Dans le labyrinthe de la tarification médicale

La polémique sur la tarification des actes médicaux et sur le revenu des médecins atteint les sommets de l’Etat. Retour sur quelques enjeux du débat.


Shejal Pulivarti

Des salaires annuels proches d’un million de francs pour des médecins? «Pas acceptable», s’est indigné Alain Berset. «Qui peut justifier un tel salaire sur le dos des gens qui paient des primes?», a ajouté le président de la Confédération, dont on sait l’intérêt pour le sort des pauvres gens.

Depuis quelques semaines, la polémique initiée par le conseiller d’Etat genevois Mauro Poggia enfle. Elle forme la partie visible d’un débat plus large sur les coûts de la santé. Pour limiter ces derniers, le Conseil fédéral a imposé une nouvelle tarification des actes médicaux – le Tarmed (voir encadré) –, entrée en vigueur le 1er janvier 2018.

Saucissonner les consultations

Le Tarmed 2018 revoit le prix de certains actes à la baisse. Il introduit aussi des limitations. Pas plus de 20 minutes de consultation simple, ou 30 minutes pour les patients de plus de 75 ans et/ou «nécessitant plus de soins», une notion mal définie.

Là où facturer une consultation de plus de 30 minutes était auparavant possible, sans restriction, il faut désormais utiliser plusieurs items, et donc saucissonner chaque consultation.
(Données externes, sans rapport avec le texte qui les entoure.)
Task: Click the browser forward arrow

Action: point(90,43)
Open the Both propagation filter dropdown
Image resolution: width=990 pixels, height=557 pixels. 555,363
Or chronométrer le temps passé avec un·e patient·e est facile grâce à l’informatique, mais le redécouper entre consultation simple, information et prévention est plus compliqué: la nuance entre les différents temps est affaire d’interprétation, et le·la médecin ne peut pas multiplier les chronomètres tout en restant concentré sur son patiente.

Une autre grande nouveauté du Tarmed 2018 est le passage de la comptabilité des absentia – travail en l’absence du patient – à la minute, et non plus aux 5 minutes, avec là encore d’importantes limitations.

Le problème du paiement à l’acte

Mais la polémique actuelle vise surtout certaines spécialités. La médecine générale-interne, la pédiatrie ou la psychiatrie, par exemple, ont peu d’actes à développer, alors que les cardiologues, radiologues ou dermatologues disposent d’une plus large palette. Et les actes sont plus ou moins rémunérateurs: certains sont d’emblée surévalués, d’autres sont devenus plus rapides grâce aux évolutions techniques – il est alors possible d’en faire plus dans une même journée – d’autres encore ont vu leur coût diminuer, les rendant plus rentables.

Cela souligne le problème du paiement à l’acte. Les actes rémunérateurs sont développés en ambulatoire, que ce soit en clinique ou en cabinet, comme les actes de chirurgie avec de faibles risques de complications. Les moins lucratifs sont réorientés vers le public, comme les patient·e·s les moins rentables – du fait de leur pathologie ou de difficultés psycho-socioculturelles.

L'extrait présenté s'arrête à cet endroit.